A grande questão é que os direitos humanos desaparecem quando o problema é visto mais objetivamente em sua complexidade: quase 50% do gás
utilizado pela Europa é transportado por gasodutos que passam pela Ucrânia. Se a Rússia é o segundo maior produtor mundial de gás natural, a Ucrânia é o passaporte para que este gás chegue à Europa.
No nosso caso, é importante dizer que toda a produção agrícola brasileira depende dos fertilizantes produzidos pela Rússia: 99% do nitrato de amônio, fertilizante usado pelos produtores brasileiros, são importados da Rússia, que fornece também 29% do potássio consumido no Brasil.

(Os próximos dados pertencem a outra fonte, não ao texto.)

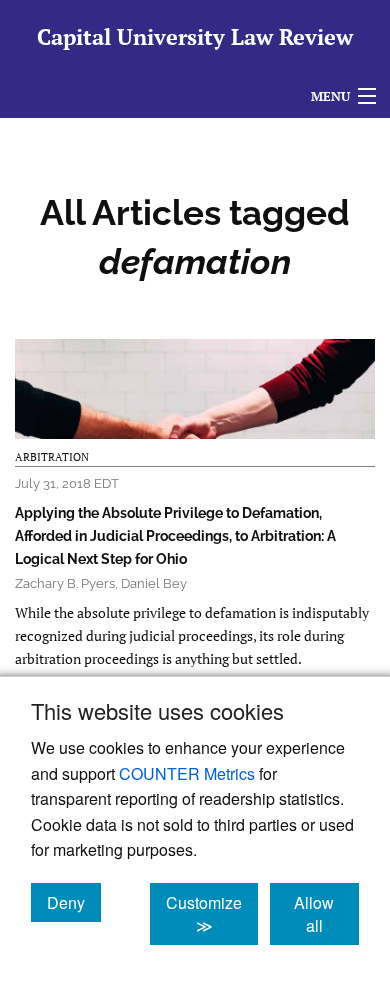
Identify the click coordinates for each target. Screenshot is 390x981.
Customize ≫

Esses são apenas dois exemplos.
A produção agropecuária brasileira alimenta o povo do Brasil e é responsável por 26% do PIB, tendo sido o único setor superavitário na balança comercial em 2021. Isso fora os empregos gerados pelo agro, num momento em que o país fechou 2021 com 12 milhões de desempregados.
Ademais, o presidente já declarou estar ao lado da paz. Ao não condenar nominalmente Vladimir Putin, Bolsonaro teve que fazer uma escolha de Sofia. Decidiu pelo Brasil e pelos brasileiros. Antes de ditar regras para o discurso do presidente da República, os analistas políticos de plantão deveriam tentar ver a guerra de modo mais amplo: para muitos países, “Ucrânia” significa apenas interesses políticos e comerciais estratégicos.